> Try it: The line with "Screenshot is 768x1277.", the line with "[Menu] (57, 100)", and all lines between them in the material below: return these exactly, and no others.
=====
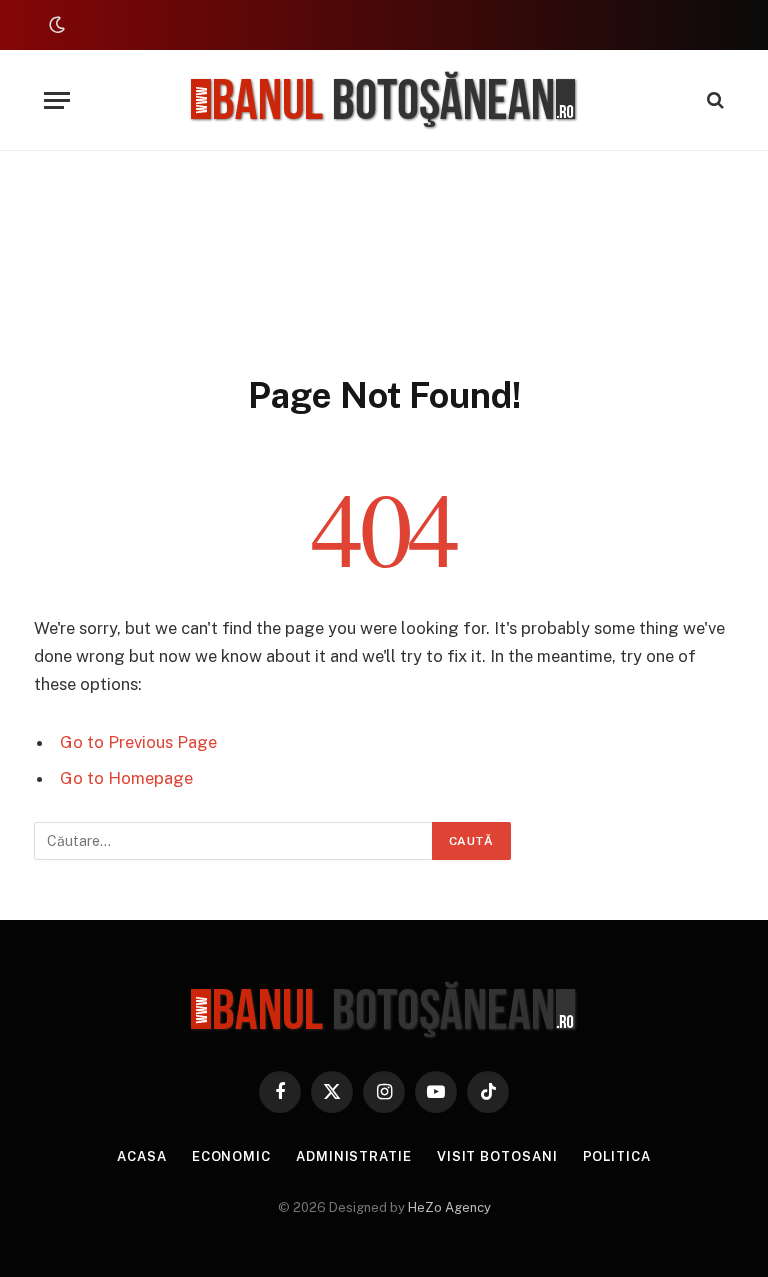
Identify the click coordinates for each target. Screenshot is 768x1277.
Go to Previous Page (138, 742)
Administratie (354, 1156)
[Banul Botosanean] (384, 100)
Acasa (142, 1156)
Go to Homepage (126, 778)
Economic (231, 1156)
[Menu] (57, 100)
=====
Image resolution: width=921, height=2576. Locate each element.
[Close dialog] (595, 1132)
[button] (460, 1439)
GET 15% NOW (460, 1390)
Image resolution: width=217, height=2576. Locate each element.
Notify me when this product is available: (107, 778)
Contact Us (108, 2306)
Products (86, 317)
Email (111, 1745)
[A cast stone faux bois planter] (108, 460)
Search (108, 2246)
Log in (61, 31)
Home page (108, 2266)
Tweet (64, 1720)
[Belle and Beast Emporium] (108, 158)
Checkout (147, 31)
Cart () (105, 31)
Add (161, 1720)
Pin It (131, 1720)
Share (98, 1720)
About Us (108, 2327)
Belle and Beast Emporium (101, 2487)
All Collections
=====
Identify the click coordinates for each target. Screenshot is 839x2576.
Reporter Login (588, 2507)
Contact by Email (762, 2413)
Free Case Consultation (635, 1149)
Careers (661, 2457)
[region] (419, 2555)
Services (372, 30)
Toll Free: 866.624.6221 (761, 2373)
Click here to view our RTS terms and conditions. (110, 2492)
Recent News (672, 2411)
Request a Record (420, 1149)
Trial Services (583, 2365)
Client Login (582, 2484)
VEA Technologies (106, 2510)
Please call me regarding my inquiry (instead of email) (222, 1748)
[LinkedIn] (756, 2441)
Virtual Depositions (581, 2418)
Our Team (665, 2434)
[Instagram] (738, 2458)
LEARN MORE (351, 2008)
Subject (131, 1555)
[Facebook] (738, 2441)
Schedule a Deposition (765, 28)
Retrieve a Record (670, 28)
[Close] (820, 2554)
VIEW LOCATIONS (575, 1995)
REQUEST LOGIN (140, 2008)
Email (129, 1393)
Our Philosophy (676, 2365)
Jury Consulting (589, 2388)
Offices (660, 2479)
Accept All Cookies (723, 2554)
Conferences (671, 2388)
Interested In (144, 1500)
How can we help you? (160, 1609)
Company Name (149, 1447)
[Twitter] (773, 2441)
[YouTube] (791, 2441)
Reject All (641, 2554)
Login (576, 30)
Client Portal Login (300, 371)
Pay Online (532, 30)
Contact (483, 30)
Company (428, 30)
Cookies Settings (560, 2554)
=====
> Reply:
Identify the click coordinates for each target. Screenshot is 768x1277.
Go to Previous Page (138, 742)
Administratie (354, 1156)
[Banul Botosanean] (384, 100)
Acasa (142, 1156)
Go to Homepage (126, 778)
Economic (231, 1156)
[Menu] (57, 100)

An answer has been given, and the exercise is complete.